EXTRACTED DATA: Begin
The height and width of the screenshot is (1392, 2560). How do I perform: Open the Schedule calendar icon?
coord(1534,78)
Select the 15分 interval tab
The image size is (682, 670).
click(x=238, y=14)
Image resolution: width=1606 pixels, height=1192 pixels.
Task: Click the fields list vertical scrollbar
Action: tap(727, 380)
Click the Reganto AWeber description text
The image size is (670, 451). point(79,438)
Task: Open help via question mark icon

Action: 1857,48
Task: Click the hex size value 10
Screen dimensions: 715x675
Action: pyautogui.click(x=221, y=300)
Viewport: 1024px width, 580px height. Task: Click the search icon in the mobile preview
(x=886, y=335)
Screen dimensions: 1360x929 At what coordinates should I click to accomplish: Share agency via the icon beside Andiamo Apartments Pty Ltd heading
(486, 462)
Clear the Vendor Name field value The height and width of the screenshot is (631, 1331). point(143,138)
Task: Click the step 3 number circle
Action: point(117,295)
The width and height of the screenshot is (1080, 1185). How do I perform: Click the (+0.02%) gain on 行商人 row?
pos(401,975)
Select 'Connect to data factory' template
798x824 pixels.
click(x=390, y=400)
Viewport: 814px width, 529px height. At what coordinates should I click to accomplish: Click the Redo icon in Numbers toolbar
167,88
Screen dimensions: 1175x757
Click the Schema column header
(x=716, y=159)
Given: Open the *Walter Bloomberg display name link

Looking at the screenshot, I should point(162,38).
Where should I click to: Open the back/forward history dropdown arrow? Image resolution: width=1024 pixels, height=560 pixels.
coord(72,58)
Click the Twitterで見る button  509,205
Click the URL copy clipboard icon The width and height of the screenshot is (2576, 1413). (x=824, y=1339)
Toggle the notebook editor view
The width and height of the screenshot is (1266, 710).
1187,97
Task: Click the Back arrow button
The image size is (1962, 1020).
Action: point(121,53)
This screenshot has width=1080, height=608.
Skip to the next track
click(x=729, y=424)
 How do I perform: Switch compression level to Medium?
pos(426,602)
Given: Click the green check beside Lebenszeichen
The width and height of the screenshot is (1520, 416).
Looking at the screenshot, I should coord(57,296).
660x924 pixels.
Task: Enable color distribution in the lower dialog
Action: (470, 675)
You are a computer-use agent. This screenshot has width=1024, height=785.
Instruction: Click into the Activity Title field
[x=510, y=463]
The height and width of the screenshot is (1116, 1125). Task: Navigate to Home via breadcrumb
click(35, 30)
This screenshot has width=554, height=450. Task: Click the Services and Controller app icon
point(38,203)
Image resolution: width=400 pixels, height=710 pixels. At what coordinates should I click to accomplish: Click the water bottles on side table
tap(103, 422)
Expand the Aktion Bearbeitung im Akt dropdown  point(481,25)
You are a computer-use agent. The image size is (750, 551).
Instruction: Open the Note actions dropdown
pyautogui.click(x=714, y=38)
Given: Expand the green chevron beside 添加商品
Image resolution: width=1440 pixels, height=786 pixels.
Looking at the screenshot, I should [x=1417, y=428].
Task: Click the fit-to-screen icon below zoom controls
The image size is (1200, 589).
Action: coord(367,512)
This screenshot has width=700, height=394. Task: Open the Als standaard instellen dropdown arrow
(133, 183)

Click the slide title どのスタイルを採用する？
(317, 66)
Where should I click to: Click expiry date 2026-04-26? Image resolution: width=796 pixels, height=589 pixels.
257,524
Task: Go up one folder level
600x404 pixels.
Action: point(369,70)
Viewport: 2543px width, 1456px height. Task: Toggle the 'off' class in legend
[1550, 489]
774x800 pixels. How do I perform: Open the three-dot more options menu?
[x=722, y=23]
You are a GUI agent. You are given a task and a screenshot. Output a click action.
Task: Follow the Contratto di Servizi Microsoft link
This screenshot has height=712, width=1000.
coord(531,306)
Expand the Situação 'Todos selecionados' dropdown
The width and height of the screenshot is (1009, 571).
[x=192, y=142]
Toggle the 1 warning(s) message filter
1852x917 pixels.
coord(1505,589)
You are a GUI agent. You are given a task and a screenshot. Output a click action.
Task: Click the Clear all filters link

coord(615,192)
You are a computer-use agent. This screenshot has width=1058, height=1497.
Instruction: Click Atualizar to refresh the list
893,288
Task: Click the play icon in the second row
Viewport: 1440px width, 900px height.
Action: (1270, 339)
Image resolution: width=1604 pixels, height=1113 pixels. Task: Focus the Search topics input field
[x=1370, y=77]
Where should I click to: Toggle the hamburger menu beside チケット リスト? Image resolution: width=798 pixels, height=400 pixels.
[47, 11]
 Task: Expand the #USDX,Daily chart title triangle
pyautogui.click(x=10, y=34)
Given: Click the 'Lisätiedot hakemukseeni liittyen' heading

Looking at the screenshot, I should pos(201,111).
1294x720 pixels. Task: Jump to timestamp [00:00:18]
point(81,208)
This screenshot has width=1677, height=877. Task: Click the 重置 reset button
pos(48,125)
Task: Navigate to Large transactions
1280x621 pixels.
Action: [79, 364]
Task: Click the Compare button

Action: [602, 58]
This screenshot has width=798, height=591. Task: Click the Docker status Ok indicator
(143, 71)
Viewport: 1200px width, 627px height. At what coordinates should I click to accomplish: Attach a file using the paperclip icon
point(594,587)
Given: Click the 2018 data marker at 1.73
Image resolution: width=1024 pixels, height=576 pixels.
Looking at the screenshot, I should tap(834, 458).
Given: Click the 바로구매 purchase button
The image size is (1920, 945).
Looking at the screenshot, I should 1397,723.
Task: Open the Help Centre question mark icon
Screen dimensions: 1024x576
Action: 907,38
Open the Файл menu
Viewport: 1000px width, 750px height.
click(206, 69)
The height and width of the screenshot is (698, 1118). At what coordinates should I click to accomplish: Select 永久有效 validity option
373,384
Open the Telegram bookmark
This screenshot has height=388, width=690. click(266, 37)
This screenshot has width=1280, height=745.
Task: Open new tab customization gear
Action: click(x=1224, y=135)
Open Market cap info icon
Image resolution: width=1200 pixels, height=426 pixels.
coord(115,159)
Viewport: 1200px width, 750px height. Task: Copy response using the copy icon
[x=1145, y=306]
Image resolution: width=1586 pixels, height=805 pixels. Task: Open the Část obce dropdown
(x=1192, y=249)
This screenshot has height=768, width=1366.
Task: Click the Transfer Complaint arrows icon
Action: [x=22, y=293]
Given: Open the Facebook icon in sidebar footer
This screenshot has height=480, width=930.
EXTRACTED DATA: End
### WHAT NEEDS TO BE DONE
For every entry above, write out an exact copy.

### SOLUTION BELOW
The height and width of the screenshot is (1392, 2560). How do I perform: Open the Schedule calendar icon?
coord(1534,78)
Select the 15分 interval tab
The image size is (682, 670).
click(x=238, y=14)
Image resolution: width=1606 pixels, height=1192 pixels.
Task: Click the fields list vertical scrollbar
Action: tap(727, 380)
Click the Reganto AWeber description text
The image size is (670, 451). point(79,438)
Task: Open help via question mark icon

Action: 1857,48
Task: Click the hex size value 10
Screen dimensions: 715x675
Action: pyautogui.click(x=221, y=300)
Viewport: 1024px width, 580px height. Task: Click the search icon in the mobile preview
(x=886, y=335)
Screen dimensions: 1360x929 At what coordinates should I click to accomplish: Share agency via the icon beside Andiamo Apartments Pty Ltd heading
(486, 462)
Clear the Vendor Name field value The height and width of the screenshot is (631, 1331). point(143,138)
Task: Click the step 3 number circle
Action: point(117,295)
The width and height of the screenshot is (1080, 1185). How do I perform: Click the (+0.02%) gain on 行商人 row?
pos(401,975)
Select 'Connect to data factory' template
798x824 pixels.
click(x=390, y=400)
Viewport: 814px width, 529px height. At what coordinates should I click to accomplish: Click the Redo icon in Numbers toolbar
167,88
Screen dimensions: 1175x757
Click the Schema column header
(x=716, y=159)
Given: Open the *Walter Bloomberg display name link

Looking at the screenshot, I should point(162,38).
Where should I click to: Open the back/forward history dropdown arrow? Image resolution: width=1024 pixels, height=560 pixels.
coord(72,58)
Click the Twitterで見る button  509,205
Click the URL copy clipboard icon The width and height of the screenshot is (2576, 1413). (x=824, y=1339)
Toggle the notebook editor view
The width and height of the screenshot is (1266, 710).
1187,97
Task: Click the Back arrow button
The image size is (1962, 1020).
Action: point(121,53)
This screenshot has width=1080, height=608.
Skip to the next track
click(x=729, y=424)
 How do I perform: Switch compression level to Medium?
pos(426,602)
Given: Click the green check beside Lebenszeichen
The width and height of the screenshot is (1520, 416).
Looking at the screenshot, I should coord(57,296).
660x924 pixels.
Task: Enable color distribution in the lower dialog
Action: (470, 675)
You are a computer-use agent. This screenshot has width=1024, height=785.
Instruction: Click into the Activity Title field
[x=510, y=463]
The height and width of the screenshot is (1116, 1125). Task: Navigate to Home via breadcrumb
click(35, 30)
This screenshot has width=554, height=450. Task: Click the Services and Controller app icon
point(38,203)
Image resolution: width=400 pixels, height=710 pixels. At what coordinates should I click to accomplish: Click the water bottles on side table
tap(103, 422)
Expand the Aktion Bearbeitung im Akt dropdown  point(481,25)
You are a computer-use agent. The image size is (750, 551).
Instruction: Open the Note actions dropdown
pyautogui.click(x=714, y=38)
Given: Expand the green chevron beside 添加商品
Image resolution: width=1440 pixels, height=786 pixels.
Looking at the screenshot, I should [x=1417, y=428].
Task: Click the fit-to-screen icon below zoom controls
The image size is (1200, 589).
Action: coord(367,512)
This screenshot has width=700, height=394. Task: Open the Als standaard instellen dropdown arrow
(133, 183)

Click the slide title どのスタイルを採用する？
(317, 66)
Where should I click to: Click expiry date 2026-04-26? Image resolution: width=796 pixels, height=589 pixels.
257,524
Task: Go up one folder level
600x404 pixels.
Action: point(369,70)
Viewport: 2543px width, 1456px height. Task: Toggle the 'off' class in legend
[1550, 489]
774x800 pixels. How do I perform: Open the three-dot more options menu?
[x=722, y=23]
You are a GUI agent. You are given a task and a screenshot. Output a click action.
Task: Follow the Contratto di Servizi Microsoft link
This screenshot has height=712, width=1000.
coord(531,306)
Expand the Situação 'Todos selecionados' dropdown
The width and height of the screenshot is (1009, 571).
[x=192, y=142]
Toggle the 1 warning(s) message filter
1852x917 pixels.
coord(1505,589)
You are a GUI agent. You are given a task and a screenshot. Output a click action.
Task: Click the Clear all filters link

coord(615,192)
You are a computer-use agent. This screenshot has width=1058, height=1497.
Instruction: Click Atualizar to refresh the list
893,288
Task: Click the play icon in the second row
Viewport: 1440px width, 900px height.
Action: (1270, 339)
Image resolution: width=1604 pixels, height=1113 pixels. Task: Focus the Search topics input field
[x=1370, y=77]
Where should I click to: Toggle the hamburger menu beside チケット リスト? Image resolution: width=798 pixels, height=400 pixels.
[47, 11]
 Task: Expand the #USDX,Daily chart title triangle
pyautogui.click(x=10, y=34)
Given: Click the 'Lisätiedot hakemukseeni liittyen' heading

Looking at the screenshot, I should pos(201,111).
1294x720 pixels. Task: Jump to timestamp [00:00:18]
point(81,208)
This screenshot has width=1677, height=877. Task: Click the 重置 reset button
pos(48,125)
Task: Navigate to Large transactions
1280x621 pixels.
Action: [79, 364]
Task: Click the Compare button

Action: [602, 58]
This screenshot has width=798, height=591. Task: Click the Docker status Ok indicator
(143, 71)
Viewport: 1200px width, 627px height. At what coordinates should I click to accomplish: Attach a file using the paperclip icon
point(594,587)
Given: Click the 2018 data marker at 1.73
Image resolution: width=1024 pixels, height=576 pixels.
Looking at the screenshot, I should tap(834, 458).
Given: Click the 바로구매 purchase button
The image size is (1920, 945).
Looking at the screenshot, I should 1397,723.
Task: Open the Help Centre question mark icon
Screen dimensions: 1024x576
Action: 907,38
Open the Файл menu
Viewport: 1000px width, 750px height.
click(206, 69)
The height and width of the screenshot is (698, 1118). At what coordinates should I click to accomplish: Select 永久有效 validity option
373,384
Open the Telegram bookmark
This screenshot has height=388, width=690. click(266, 37)
This screenshot has width=1280, height=745.
Task: Open new tab customization gear
Action: click(x=1224, y=135)
Open Market cap info icon
Image resolution: width=1200 pixels, height=426 pixels.
coord(115,159)
Viewport: 1200px width, 750px height. Task: Copy response using the copy icon
[x=1145, y=306]
Image resolution: width=1586 pixels, height=805 pixels. Task: Open the Část obce dropdown
(x=1192, y=249)
This screenshot has height=768, width=1366.
Task: Click the Transfer Complaint arrows icon
Action: [x=22, y=293]
Given: Open the Facebook icon in sidebar footer
This screenshot has height=480, width=930.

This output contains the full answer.